Our findings suggest the FREE intervention achieved GP behaviour change targets with respect to exploring psychosocial barriers to recovery and providing reassurance and explanation in relation to these barriers but that these changes did not improve patient recovery outcomes. Jellema and colleagues [33] did not find improved patient outcomes after training GPs to identify and manage psychosocial factors, concluding that this was due to GPs neither adequately identifying these factors nor having sufficient time to address these. The Subgroups for Targeted Treatment (STarT) Back tool screens for psychosocial factors so that care can be matched to patient risk of poor recovery, including provision of psychosocially informed physiotherapy to those at high risk of poor recovery outcomes [23]. The STarT Back approach was found to produce a statistically significant but not clinically meaningful improvement in recovery outcomes in the United Kingdom [23], but the recent United States Matching Appropriate Treatments to Consumer Healthcare needs (MATCH) trial did not find improvements in clinical behaviour or patient outcomes [34]. Although psychosocial factors are associated with recovery outcomes, findings from these trials do not provide strong support for the theory that addressing psychosocial factors will improve recovery outcomes. Healthcare utilisation has been proposed as a measure of patient reassurance [35]. Our trial and the United Kingdom STarT Back trial both found reduced healthcare utilisation in the intervention arms. This suggests that exploring psychosocial factors and providing appropriate reassurance might reduce healthcare use while achieving similar recovery outcomes [23].

This trial had a number of strengths and limitations. Recruitment of patients into primary care randomised controlled trials can be challenging [36]. The current trial attempted to optimise recruitment by placing research nurses in practices to recruit patient participants as they presented to the practice and hence before consulting their GP. To our knowledge, this is the first study that has recruited people presenting with LBP prior to GP consultation. This process avoided GP recruitment bias and time delays between initial healthcare interaction and completion of baseline measures, as well as enabling patients to remain blind to the intervention. One limitation is that it was not possible to mask research nurses to the group allocation of the practices in which they were based. To mitigate this potential for recruitment bias, we used identical scripts, information sheets, and screening criteria. Mean outcome variable values (i.e., clinical characteristics) at baseline were almost identical in the 2 study arms, suggesting that there was no particular bias arising in the clinical characteristics of patients recruited in the 2 study arms. Recruitment prior to consultation also enabled exploration of the content of the consultations, collection of patient perspectives with reduced recall bias, and analysis of the impact of that consultation on outcome and process variables such as psychosocial indices. The collection of consult-related information from multiple sources (audio recording, direct patient report immediately post consult, electronic consultation note audit) was important to provide a comprehensive understanding of the consultation. Notwithstanding these benefits, the limited time between practice presentation and being called for their GP consult meant that some patient participants were not able to complete all baseline measures, and some imputation was required to enable the prespecified adjustment of primary outcome analysis. Sensitivity analyses indicated this did not affect the interpretation of results.

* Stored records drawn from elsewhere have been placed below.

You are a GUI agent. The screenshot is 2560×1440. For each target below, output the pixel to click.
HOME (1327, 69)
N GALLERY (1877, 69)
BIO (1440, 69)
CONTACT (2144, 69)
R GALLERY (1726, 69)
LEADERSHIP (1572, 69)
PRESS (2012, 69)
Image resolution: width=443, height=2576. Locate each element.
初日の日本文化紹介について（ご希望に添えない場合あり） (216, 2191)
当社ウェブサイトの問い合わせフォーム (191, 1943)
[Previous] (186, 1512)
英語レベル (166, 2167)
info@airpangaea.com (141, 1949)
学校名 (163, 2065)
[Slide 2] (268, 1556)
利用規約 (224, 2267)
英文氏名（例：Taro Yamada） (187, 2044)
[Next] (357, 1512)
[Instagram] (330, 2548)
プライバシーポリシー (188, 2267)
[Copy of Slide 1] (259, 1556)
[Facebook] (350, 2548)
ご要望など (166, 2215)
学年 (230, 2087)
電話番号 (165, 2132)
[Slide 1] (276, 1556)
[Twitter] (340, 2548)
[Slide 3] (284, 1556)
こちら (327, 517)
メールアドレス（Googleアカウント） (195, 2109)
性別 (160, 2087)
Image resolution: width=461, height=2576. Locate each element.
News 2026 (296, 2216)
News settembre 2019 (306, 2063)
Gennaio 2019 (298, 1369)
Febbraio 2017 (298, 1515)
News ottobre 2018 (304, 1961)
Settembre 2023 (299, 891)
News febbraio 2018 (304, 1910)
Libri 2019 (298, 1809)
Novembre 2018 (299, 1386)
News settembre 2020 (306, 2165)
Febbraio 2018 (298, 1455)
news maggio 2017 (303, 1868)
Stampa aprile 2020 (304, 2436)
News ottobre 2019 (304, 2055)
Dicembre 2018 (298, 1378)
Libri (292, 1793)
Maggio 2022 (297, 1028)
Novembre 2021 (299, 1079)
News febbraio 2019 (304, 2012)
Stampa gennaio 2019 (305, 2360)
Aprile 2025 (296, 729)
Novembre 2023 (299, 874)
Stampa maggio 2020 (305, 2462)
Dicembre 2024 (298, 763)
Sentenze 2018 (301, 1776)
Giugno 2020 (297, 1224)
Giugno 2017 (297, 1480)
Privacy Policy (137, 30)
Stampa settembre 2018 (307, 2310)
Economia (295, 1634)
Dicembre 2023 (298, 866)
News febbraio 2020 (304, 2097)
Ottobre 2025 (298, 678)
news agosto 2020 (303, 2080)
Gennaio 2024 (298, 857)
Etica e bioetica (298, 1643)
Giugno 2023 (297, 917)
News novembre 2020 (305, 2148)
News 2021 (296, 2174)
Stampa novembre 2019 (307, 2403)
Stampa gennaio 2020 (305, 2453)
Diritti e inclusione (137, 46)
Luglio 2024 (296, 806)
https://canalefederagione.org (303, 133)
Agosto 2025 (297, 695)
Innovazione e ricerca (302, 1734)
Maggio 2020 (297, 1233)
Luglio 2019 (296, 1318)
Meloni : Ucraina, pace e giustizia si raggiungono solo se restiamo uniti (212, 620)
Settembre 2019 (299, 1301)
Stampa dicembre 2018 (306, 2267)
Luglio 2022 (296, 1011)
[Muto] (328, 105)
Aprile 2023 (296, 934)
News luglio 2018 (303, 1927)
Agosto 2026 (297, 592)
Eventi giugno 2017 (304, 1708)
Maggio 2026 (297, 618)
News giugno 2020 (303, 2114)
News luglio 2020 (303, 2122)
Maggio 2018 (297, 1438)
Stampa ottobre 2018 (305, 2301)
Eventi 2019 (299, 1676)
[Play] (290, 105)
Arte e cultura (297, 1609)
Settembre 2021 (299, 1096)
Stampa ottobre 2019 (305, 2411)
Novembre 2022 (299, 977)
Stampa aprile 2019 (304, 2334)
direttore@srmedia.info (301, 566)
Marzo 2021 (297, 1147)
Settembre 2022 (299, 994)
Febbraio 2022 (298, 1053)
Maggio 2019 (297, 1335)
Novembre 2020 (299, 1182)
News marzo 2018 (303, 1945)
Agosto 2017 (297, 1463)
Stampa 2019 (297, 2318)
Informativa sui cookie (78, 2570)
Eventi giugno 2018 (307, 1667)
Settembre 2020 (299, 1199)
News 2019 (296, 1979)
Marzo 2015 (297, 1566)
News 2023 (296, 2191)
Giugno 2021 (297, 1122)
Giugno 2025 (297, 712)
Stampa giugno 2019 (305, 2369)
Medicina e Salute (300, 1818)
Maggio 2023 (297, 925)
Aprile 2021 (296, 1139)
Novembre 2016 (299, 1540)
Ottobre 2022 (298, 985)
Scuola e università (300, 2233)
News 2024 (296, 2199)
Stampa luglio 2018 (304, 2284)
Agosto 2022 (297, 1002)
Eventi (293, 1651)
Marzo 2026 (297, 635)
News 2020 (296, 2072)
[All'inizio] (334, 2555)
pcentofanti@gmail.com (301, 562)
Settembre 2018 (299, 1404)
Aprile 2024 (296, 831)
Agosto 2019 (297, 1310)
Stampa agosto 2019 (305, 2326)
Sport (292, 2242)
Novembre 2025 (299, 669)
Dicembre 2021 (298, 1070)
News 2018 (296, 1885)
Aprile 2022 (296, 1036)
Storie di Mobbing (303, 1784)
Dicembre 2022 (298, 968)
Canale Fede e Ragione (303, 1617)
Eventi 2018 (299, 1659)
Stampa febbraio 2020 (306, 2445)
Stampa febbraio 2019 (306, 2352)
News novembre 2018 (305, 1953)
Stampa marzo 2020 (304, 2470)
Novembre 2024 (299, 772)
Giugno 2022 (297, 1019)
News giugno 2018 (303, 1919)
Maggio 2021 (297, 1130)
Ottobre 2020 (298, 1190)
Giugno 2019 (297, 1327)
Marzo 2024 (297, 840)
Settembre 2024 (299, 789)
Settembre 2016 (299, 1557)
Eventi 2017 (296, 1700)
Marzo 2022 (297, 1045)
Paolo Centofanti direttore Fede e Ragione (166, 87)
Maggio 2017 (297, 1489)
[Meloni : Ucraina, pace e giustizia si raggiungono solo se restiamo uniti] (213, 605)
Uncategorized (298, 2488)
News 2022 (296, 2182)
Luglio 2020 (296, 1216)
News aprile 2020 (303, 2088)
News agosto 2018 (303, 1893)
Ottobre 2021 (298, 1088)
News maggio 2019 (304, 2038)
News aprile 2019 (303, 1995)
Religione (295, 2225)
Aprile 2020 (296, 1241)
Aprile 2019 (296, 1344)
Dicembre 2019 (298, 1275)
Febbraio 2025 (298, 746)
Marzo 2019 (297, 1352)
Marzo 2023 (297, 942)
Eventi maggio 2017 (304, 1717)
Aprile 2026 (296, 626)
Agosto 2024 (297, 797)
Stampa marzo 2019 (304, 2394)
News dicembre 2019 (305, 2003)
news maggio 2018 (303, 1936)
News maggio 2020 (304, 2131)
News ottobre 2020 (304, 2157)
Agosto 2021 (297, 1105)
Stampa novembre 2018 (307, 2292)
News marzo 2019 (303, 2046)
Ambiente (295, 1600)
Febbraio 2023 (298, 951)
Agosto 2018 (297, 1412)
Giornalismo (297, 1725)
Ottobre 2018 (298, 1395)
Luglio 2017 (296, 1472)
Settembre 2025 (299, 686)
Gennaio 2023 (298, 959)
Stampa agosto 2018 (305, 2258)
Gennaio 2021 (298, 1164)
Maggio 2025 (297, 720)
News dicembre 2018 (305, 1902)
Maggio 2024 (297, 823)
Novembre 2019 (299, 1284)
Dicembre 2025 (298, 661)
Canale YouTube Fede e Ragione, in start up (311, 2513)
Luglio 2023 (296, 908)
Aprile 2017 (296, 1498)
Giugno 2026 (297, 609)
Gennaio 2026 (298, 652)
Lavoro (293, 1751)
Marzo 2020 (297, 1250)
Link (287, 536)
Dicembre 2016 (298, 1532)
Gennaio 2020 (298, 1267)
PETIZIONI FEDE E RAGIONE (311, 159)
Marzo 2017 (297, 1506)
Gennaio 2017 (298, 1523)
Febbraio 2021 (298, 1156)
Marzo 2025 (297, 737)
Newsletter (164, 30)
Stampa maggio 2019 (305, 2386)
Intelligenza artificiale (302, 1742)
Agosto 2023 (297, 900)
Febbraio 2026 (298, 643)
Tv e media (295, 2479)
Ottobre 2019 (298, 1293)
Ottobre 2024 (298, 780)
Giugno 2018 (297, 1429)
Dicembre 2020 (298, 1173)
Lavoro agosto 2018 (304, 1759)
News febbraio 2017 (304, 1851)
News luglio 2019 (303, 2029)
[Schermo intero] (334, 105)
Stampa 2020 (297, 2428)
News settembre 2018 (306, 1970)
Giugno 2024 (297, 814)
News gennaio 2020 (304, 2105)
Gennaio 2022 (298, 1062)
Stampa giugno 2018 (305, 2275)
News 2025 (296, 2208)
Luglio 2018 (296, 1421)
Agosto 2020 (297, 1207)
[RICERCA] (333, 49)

Excellent follow-up rates (97% intervention and 99% control contributing data to final analysis) enabled the estimated target number of participants to adequately power the primary outcome analysis despite not meeting recruitment targets. Cluster effects (ICCs) were greater than anticipated, but we also recruited from more clusters than anticipated (a higher number of smaller clusters is preferable). The precision of the primary outcome (reflected in its 95% CI) makes us confident that the FREE intervention did not produce meaningfully better (or worse) disability outcomes than usual care. Notwithstanding this, the study was underpowered for some employment, healthcare use, and economic outcomes.

Control group participants in this study demonstrated large improvements in disability. As the mean control group RMDQ score was 2.5 points at 6 months, it would not have been possible for the FREE arm to show a clinically meaningful improvement on the RMDQ measure. Although the RMDQ is recommended as a core LBP outcome measure [14], these results raise questions about its appropriateness as a primary outcome for LBP in this population. Future trials might consider participation measures, such as days off work, or healthcare resource use, as primary outcomes to assess these changes in the burden of back pain without being limited by floor effects observed in the long-term patient-reported outcome measures used in this study. This would, however, require substantially larger sample sizes than measures of patient-reported pain or disability.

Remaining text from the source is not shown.